Another celebrity that I want to highlight that I have been a big fan of has been Lizzo. Lizzo, who’s currently on tour, has done so much for body positivity and talking about anti-Black racism and transphobia and just so much. I mean, her tour, which I went to see, was literally like therapy; I felt like I was in therapy on her tour. She was talking about how special everyone is and [to] love yourself and self-worth, so celebrities are doing a lot of amazing things, and I’m really excited to see what they continue to do and think about ways in which psychiatrists can continue to partner with them.
Megan Thee Stallion has a whole online platform now. One of the things that I really like about her website is that on the website, you can actually search for diverse therapists, specifically for Black people [and] Black patients. It’s a real problem for minoritized patients to not be able to find therapists of their background, not just for Black people, but for other people of color, LGBTQ, people of essentially minoritized and marginalized backgrounds are often seeking therapists that have that background, or have an expertise in working with people of their background.
So what I really like about Megan Thee Stallion’s platform is it’s around empowering women that you can be a strong woman and an amazing woman and still seek therapy. That it’s okay as a woman, especially as a Black woman, where…personally, as a Black woman, I make up less than 2% of psychiatrists. So there is a real need for more Black therapists, and oftentimes Black patients are seeking a Black therapist, but they don’t know how to find us. So I love that she has so many resources to seek therapy.
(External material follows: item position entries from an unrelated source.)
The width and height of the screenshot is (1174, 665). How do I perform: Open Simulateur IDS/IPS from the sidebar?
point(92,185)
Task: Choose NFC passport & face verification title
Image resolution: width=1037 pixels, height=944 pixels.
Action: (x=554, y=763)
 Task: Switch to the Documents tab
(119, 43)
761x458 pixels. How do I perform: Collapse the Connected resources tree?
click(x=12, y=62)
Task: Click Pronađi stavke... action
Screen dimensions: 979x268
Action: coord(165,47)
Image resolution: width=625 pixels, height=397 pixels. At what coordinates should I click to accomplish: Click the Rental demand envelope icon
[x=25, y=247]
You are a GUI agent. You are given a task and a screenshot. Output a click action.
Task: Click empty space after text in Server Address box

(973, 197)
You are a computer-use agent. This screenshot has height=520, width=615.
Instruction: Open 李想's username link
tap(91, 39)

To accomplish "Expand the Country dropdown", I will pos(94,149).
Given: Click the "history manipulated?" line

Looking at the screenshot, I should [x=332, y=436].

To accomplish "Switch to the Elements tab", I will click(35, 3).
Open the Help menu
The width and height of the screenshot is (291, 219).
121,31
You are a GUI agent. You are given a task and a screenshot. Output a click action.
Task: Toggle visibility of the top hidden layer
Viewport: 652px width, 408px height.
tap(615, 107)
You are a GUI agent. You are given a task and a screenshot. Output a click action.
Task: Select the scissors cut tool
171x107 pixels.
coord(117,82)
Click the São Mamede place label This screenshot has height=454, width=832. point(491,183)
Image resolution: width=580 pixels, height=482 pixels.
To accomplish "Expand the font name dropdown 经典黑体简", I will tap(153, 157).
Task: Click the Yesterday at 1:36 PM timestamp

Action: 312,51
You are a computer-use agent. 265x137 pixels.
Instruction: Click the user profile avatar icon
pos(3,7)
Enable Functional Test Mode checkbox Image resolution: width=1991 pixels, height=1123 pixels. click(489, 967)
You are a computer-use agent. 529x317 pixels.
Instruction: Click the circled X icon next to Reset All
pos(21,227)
There’s a lot of focus on, I guess, the negative impact of talking about mental health in the media and even among celebrities. Like ‘Oh, you’re spreading disinformation,’ and ‘What if you’re inappropriately representing mental illness?’ and just all these things that are very real issues in the media and things that we have to consider, like, are we actually spreading good information? But there’s actually a lot of really positive things about what celebrities are doing with their platforms.
In the paper, we talk about multiple celebrities disclosing mental illness. So in the paper, we talked about Demi Lovato and people like that, where after they sort of disclosed that they had a mental illness, you actually saw not only an increase in help-seeking behaviors, but a decrease in how the general public [negatively] viewed people with mental illnesses. So I think that’s really, really important.
I think there’s also a lot of benefit in using these celebrities as a model and connecting with our patients. When talking about mental illnesses with kids or with adolescents, especially, likening it to celebrities that are out there, platforms that are out there. Basically using all the positives from celebrities, and all the kids and adolescents and adults who look up to those celebrities, and basically saying ‘Hey, here’s an example of someone who’s endorsing that they have a mental illness, or they have a platform that destigmatizes mental illness. Have you seen it? What do you think about it?’ So it can be a really great way to engage with patients as well.
I think there’s a lot to learn and there’s a lot to be done with celebrities as far as partnering. And I think sometimes, you know, psychiatry can be a siloed field. We can be very much sort of in our bubble of psychiatry. So it can be this mystical thing; no one knows what’s happening, like ‘What is psychiatry? What are we doing?’ So I think also by partnering with celebrities, we can share accurate information in a way that’s able to be widely disseminated. And also to share that we have normal conversations; psychiatrists and our psychiatric patients are regular people. We have fun, we talk about things, it’s not this scary, mystical thing.
I think there’s so much work that we still have to do, but I have been pretty optimistic about the newer, upcoming generations. I do think there seems to be a lot more talk about mental health in a positive and accurate light that I very much co-sign.